▶ SUPPLIED TEXT:
+++++

Nice Work Mr. Maduro
posted on
Nov 09, 2013 02:52PM
Crystallex International Corporation is a Canadian-based gold company with a successful record of developing and operating gold mines in Venezuela and elsewhere in South America
CARACAS—Venezuela's economy hit a dubious milestone on Thursday: Inflation is now above 50% a year for the first time since the late President Hugo Chávez took power in 1999.
Venezuela's central bank said prices rose 5.1% in October, pushing the 12-month inflation rate to 54.3%—the highest mark since hyperinflation attacked the country in the mid-1990s.
Two factors have triggered the spike in prices. The first is ramped-up public spending from President Nicolás Maduro, Mr. Chávez's successor. The central bank said the country's money supply grew 70% in the past 12 months, much of it to underwrite a big increase in government spending.

+++++

▶ WORK TO COMPLETE: Please extract the passage of the post on Venezuela's inflation from "Nice Work Mr." to "in the mid-1990s.", copying it word for word.

+++++

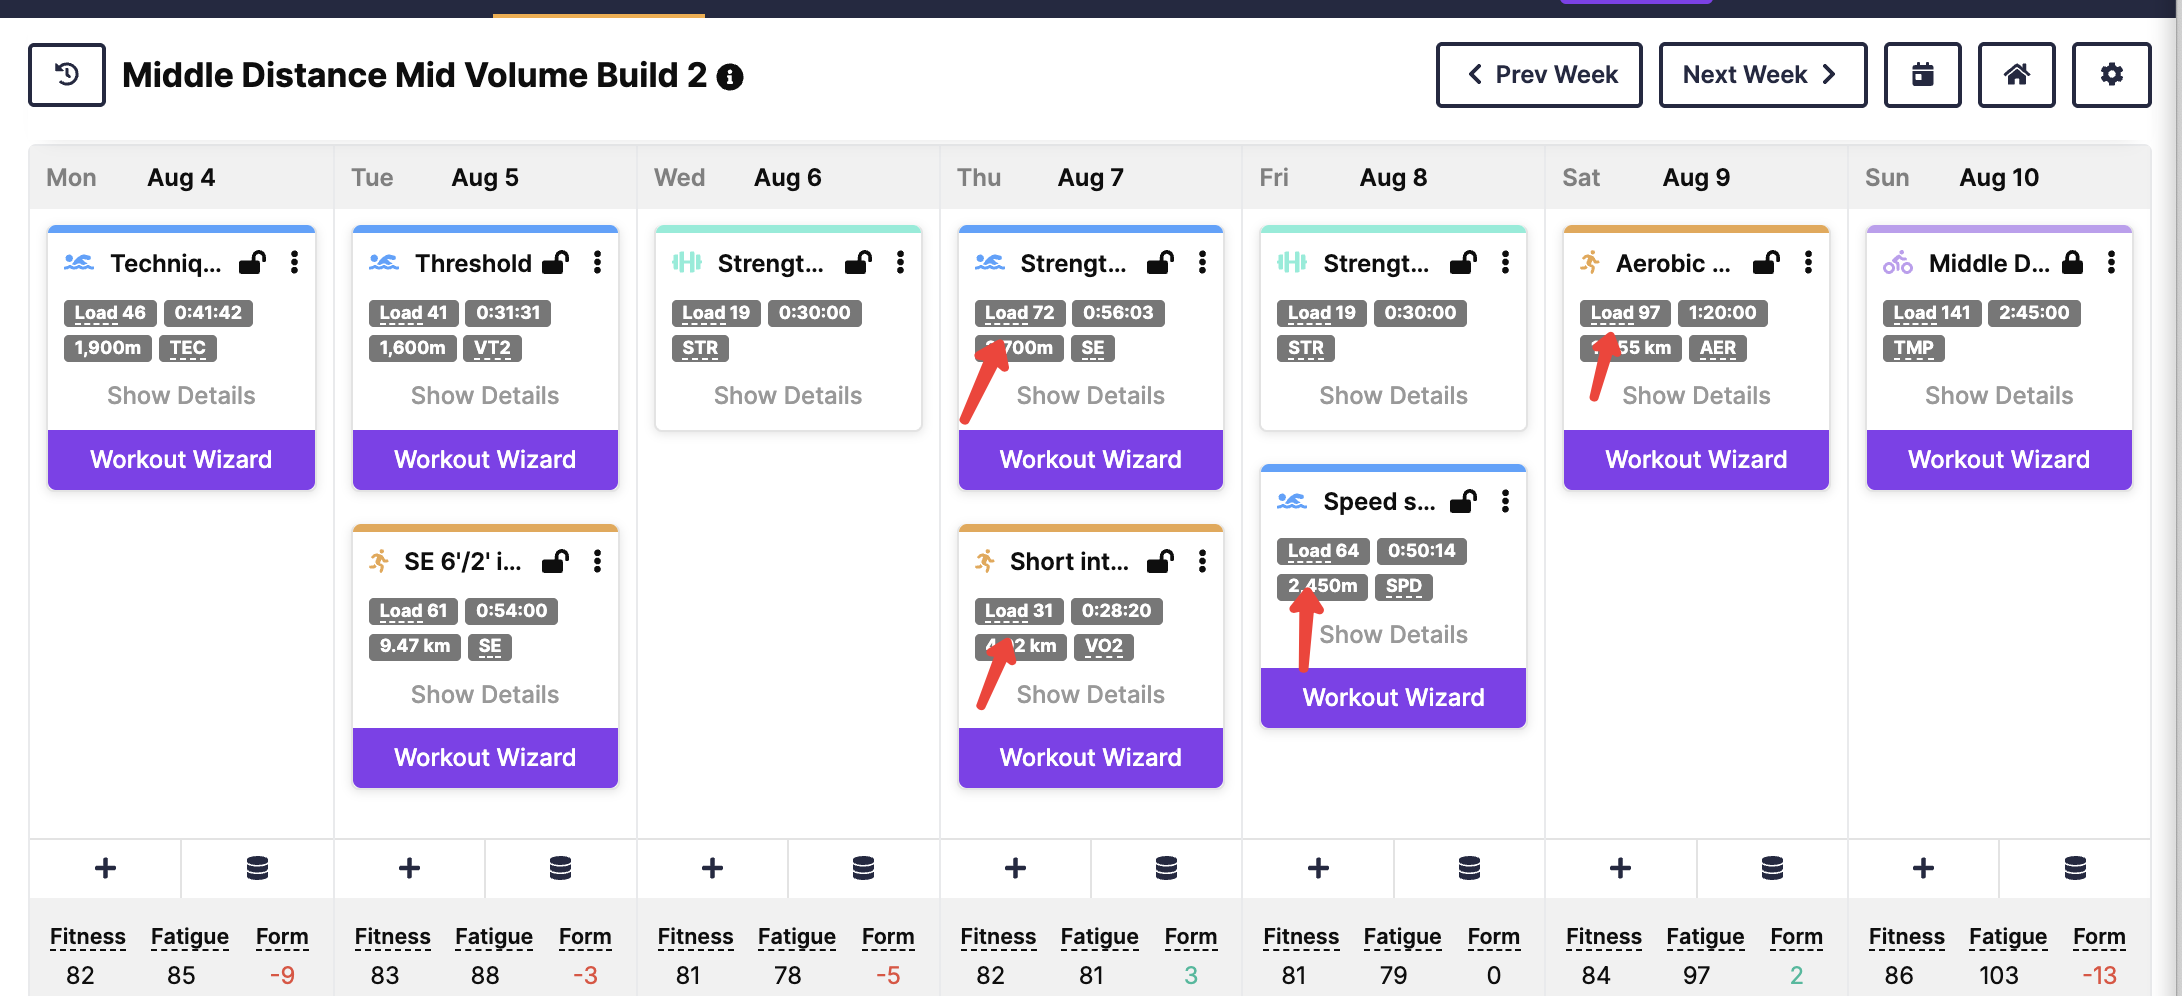Viewport: 2182px width, 996px height.
Task: Open the calendar picker icon button
Action: click(x=1922, y=75)

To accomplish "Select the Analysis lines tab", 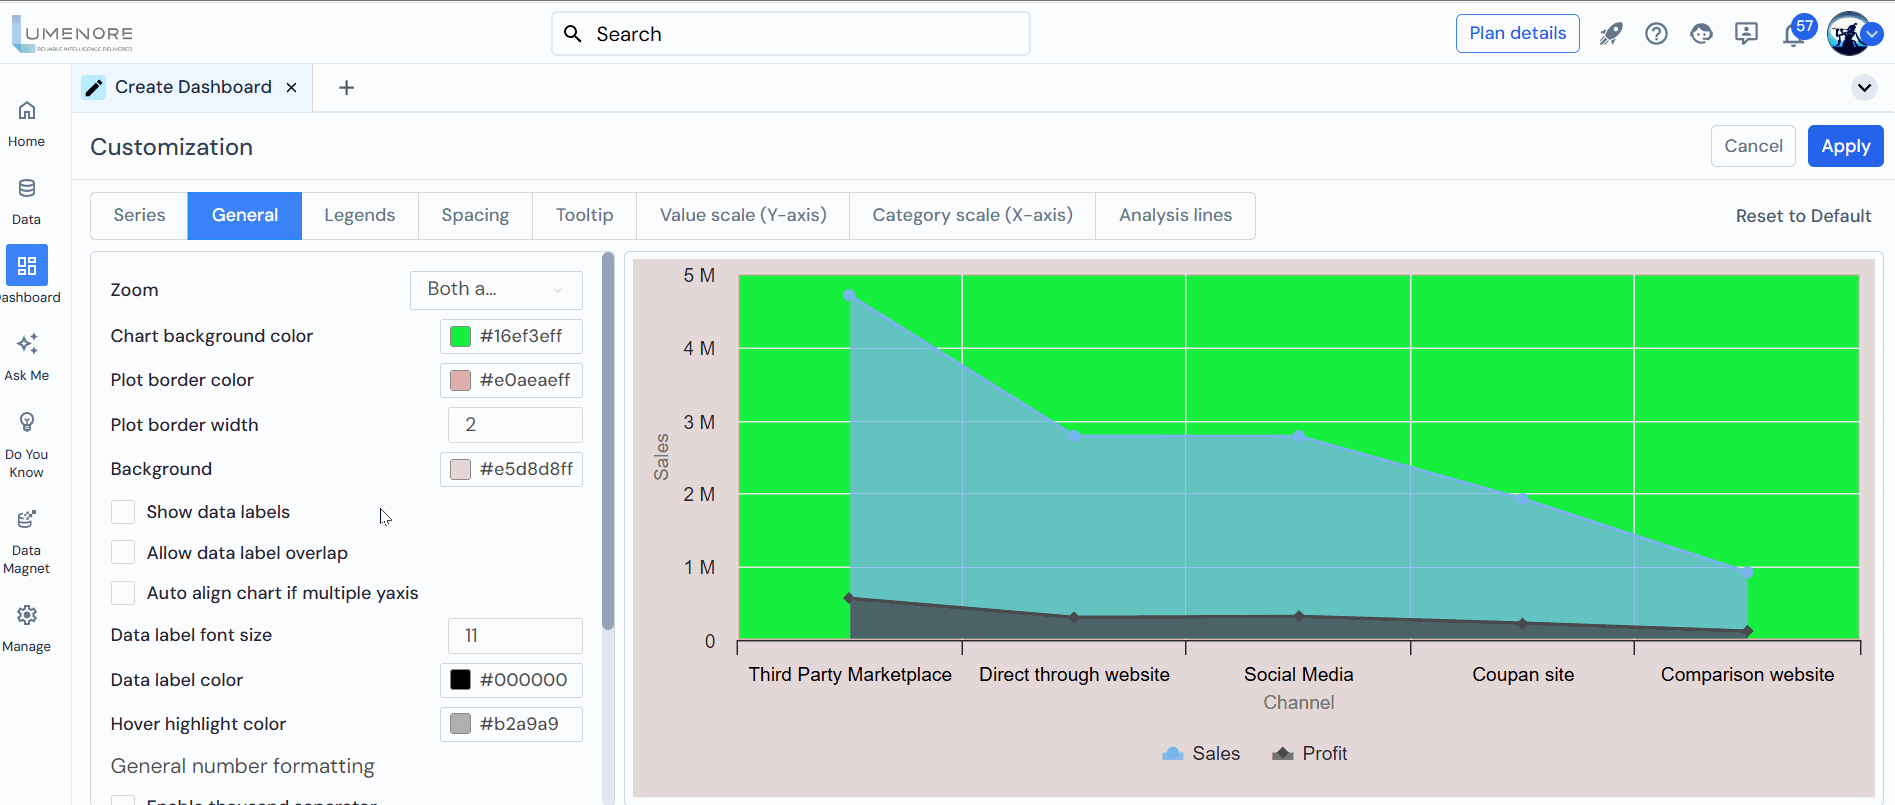I will pyautogui.click(x=1175, y=216).
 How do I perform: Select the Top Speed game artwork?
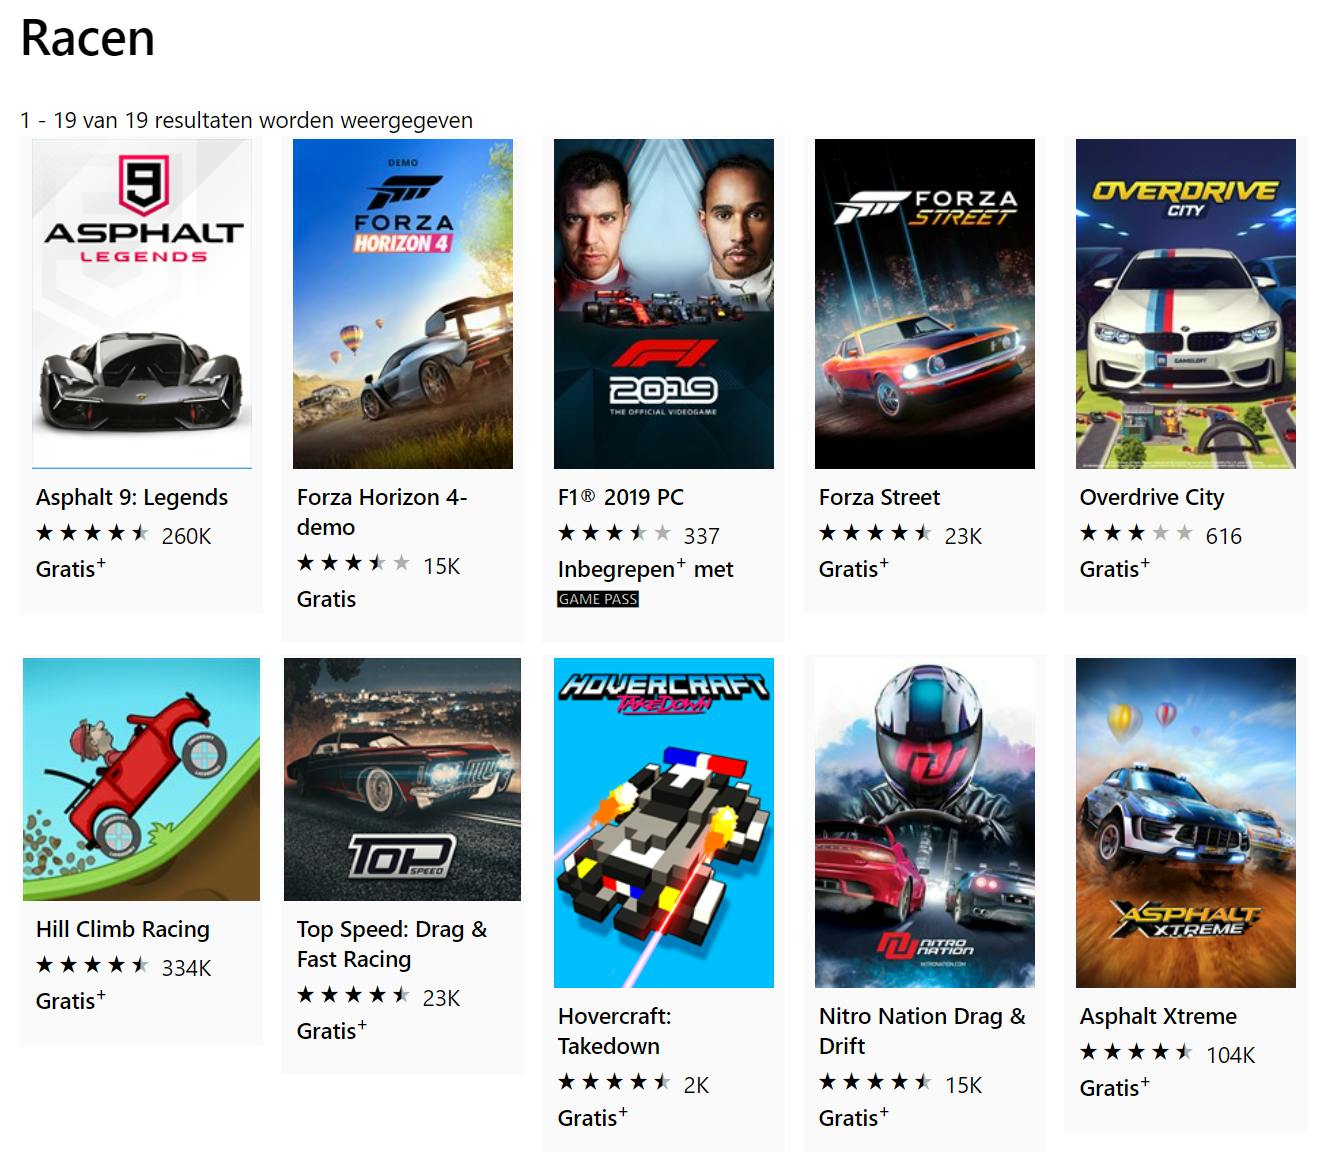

+++++

▶ SOLUTION FOR THIS EXERCISE:
Nice Work Mr. Maduro
posted on
Nov 09, 2013 02:52PM
Crystallex International Corporation is a Canadian-based gold company with a successful record of developing and operating gold mines in Venezuela and elsewhere in South America
CARACAS—Venezuela's economy hit a dubious milestone on Thursday: Inflation is now above 50% a year for the first time since the late President Hugo Chávez took power in 1999.
Venezuela's central bank said prices rose 5.1% in October, pushing the 12-month inflation rate to 54.3%—the highest mark since hyperinflation attacked the country in the mid-1990s.